I have a friend named “Bill.” Bill and I go out dancing every weekend. He drives to the bar since I don't have a car, and I pay for us to get in, so it's fair. Well, almost every week, he gets hot 'n' heavy with some guy on
the dance floor, and either wants to leave without me, or just does!
Last night he slapped me on the back as I was talking to some friends at the bar, and said you can catch a ride with one of those guys, can't you? And then he was gone!
Well, I couldn't catch a ride, because none of them live anywhere near me. I ended up asking a friend if I could stay on his couch, which was really embarrassing, because he brought someone home from the bar, too. I want to kill my ride!
Taking the Long Way Home
Dear Uneasy Rider,
Honey, people go to bars to get laid. And that's what your friend is doing.
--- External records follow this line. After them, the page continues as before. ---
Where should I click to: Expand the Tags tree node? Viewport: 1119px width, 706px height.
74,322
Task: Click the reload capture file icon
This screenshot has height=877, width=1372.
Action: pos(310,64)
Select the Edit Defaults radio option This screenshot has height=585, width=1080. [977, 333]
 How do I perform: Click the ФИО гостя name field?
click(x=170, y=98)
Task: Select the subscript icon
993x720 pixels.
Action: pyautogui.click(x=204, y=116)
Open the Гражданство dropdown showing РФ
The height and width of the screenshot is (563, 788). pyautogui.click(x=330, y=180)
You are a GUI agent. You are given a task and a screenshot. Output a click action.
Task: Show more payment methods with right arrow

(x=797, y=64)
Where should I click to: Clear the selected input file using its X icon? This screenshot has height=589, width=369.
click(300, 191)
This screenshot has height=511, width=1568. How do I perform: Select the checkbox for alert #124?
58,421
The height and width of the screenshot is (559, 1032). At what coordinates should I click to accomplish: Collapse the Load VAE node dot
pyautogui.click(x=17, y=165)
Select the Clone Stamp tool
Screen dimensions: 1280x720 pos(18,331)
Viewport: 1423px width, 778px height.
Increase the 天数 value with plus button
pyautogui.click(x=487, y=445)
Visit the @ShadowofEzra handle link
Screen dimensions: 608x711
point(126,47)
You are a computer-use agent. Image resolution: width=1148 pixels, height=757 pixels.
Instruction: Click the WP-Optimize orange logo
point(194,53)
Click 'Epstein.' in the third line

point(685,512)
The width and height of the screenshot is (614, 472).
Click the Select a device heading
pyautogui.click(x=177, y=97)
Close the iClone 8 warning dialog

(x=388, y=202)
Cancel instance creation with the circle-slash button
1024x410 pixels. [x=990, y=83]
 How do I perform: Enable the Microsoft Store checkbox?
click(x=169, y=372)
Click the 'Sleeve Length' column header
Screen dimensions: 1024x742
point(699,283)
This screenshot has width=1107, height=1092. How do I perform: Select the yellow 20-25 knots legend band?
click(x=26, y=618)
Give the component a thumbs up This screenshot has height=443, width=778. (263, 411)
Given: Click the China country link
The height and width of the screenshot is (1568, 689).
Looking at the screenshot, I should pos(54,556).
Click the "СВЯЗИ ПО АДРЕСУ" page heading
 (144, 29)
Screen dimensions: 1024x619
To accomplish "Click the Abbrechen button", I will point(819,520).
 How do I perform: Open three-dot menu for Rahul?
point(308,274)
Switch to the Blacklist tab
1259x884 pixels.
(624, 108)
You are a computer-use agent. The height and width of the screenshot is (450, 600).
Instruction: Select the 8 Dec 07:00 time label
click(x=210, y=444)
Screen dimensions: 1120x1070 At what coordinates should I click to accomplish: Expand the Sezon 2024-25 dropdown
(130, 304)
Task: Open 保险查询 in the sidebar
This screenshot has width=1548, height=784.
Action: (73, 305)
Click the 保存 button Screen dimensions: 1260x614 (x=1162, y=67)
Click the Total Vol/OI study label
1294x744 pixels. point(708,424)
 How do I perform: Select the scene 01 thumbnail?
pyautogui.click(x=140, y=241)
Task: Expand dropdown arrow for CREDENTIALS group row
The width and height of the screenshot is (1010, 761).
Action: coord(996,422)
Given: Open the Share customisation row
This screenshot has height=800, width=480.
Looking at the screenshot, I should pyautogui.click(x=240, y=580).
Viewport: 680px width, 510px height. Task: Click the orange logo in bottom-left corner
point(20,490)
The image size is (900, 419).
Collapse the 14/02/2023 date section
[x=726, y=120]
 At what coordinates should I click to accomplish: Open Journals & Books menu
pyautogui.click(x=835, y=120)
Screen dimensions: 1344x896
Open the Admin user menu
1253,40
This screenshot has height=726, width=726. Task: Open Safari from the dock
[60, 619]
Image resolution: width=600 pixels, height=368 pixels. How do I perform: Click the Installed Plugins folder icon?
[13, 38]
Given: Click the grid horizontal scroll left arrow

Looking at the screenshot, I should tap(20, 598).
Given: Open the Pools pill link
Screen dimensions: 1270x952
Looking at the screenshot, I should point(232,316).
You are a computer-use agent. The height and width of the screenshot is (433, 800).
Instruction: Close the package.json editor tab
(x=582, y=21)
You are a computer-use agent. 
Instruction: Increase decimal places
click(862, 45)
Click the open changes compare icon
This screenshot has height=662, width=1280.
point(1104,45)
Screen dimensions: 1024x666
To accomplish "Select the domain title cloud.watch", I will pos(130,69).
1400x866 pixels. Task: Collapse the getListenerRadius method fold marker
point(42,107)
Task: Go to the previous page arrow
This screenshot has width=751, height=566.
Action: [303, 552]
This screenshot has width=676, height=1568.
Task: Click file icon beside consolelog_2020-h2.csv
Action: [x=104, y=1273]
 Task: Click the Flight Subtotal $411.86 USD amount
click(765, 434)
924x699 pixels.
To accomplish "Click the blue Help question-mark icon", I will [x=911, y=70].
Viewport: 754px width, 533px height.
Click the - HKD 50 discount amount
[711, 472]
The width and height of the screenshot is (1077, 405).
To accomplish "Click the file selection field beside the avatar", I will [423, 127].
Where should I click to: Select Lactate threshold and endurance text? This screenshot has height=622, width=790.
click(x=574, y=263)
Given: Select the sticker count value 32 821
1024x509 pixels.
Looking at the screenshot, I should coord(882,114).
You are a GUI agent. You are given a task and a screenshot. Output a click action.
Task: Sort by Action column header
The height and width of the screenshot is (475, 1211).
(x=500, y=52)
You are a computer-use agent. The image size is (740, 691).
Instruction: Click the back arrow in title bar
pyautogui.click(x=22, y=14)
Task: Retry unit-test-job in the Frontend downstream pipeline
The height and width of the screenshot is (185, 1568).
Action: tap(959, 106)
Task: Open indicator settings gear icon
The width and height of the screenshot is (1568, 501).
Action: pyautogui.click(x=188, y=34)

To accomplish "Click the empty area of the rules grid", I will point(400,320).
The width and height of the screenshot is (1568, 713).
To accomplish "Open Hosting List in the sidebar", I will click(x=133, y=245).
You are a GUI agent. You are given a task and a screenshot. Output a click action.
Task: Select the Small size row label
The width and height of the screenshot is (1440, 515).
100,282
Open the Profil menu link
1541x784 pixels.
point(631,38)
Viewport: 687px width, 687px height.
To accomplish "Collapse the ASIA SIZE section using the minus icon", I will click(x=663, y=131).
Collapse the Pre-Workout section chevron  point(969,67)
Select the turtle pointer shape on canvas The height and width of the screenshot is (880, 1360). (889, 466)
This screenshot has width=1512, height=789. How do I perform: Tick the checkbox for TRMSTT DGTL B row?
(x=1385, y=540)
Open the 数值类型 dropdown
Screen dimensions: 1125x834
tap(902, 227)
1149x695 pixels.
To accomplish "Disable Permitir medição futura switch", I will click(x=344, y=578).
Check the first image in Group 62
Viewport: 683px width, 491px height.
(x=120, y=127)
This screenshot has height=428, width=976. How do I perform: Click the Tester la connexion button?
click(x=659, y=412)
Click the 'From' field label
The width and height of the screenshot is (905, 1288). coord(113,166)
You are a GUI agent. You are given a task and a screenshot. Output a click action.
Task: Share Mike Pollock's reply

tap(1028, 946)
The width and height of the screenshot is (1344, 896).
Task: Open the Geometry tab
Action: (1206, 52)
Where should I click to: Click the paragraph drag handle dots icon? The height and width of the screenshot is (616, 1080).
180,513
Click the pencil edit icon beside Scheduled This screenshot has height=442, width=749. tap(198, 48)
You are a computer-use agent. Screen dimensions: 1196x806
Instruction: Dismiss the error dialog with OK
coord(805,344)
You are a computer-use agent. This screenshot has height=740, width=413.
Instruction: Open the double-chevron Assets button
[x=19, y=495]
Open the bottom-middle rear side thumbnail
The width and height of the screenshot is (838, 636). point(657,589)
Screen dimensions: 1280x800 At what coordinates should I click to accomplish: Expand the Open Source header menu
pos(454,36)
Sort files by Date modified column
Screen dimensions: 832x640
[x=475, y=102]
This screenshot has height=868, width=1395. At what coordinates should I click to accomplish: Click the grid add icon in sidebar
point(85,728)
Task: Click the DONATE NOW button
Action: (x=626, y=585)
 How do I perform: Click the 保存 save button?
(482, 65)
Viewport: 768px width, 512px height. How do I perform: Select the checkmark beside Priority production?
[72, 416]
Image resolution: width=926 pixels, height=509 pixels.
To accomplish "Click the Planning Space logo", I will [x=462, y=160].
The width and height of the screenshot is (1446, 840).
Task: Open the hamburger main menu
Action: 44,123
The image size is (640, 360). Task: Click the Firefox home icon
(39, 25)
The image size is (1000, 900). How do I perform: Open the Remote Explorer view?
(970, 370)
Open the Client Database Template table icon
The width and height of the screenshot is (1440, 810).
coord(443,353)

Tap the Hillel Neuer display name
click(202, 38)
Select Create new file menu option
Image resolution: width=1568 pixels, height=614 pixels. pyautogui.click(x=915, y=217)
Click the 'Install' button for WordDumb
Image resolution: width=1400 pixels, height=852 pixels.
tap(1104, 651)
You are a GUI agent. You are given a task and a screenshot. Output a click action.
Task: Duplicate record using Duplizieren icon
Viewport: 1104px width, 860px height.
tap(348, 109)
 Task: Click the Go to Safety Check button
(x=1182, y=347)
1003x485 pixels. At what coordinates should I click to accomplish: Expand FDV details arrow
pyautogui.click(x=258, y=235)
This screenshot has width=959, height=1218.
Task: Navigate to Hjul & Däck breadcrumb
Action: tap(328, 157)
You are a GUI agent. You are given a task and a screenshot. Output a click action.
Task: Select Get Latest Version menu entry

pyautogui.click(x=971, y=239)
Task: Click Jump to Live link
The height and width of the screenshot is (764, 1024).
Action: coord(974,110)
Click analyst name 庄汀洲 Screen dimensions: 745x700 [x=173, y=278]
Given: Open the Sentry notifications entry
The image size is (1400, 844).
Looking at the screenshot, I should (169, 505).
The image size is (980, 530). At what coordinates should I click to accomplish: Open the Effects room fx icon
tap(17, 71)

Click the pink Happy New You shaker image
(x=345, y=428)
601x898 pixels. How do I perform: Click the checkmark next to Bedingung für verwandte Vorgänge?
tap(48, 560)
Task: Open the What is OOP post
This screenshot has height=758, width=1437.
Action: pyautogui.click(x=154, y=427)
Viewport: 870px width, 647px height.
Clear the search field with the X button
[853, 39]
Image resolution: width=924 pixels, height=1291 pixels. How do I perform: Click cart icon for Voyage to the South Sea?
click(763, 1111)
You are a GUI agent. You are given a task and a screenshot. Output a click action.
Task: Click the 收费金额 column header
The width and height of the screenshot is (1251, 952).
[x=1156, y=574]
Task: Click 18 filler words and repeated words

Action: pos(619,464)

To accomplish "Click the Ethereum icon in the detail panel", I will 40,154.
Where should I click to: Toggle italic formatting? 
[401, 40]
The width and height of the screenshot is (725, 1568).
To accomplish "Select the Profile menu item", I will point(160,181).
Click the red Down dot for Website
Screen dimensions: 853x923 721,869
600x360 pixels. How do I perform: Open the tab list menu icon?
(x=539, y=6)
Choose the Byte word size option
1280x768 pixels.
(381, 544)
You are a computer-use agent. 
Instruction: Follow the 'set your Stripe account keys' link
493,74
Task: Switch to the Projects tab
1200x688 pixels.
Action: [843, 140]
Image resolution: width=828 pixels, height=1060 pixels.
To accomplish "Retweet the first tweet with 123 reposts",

You need to keep your expectations at a reasonable level, and he's proven himself to be an undependable ride.
He's got a good deal going, because he's driving there anyway, and he's getting in free thanks to you. Does anyone else live near you? Get a new ride to the bar. Borrow a car from a stay-at-home pal for Saturday night. Take a cab. Just stop paying for this guy to get in, unless you feel that's a fair trade for a one-way ride.
I also hear an undercurrent of anger that these people are getting some, and you're not. A thought: Keep your eyes peeled for a nice boy who lives walking distance from the bar. ✓
Burning questions? Contact me at the Chronicle, attention Big Tips, P.O. Box 5426, Cleveland 44101, or fax to 216631-1052, or e-mail to martone @drizzle.com.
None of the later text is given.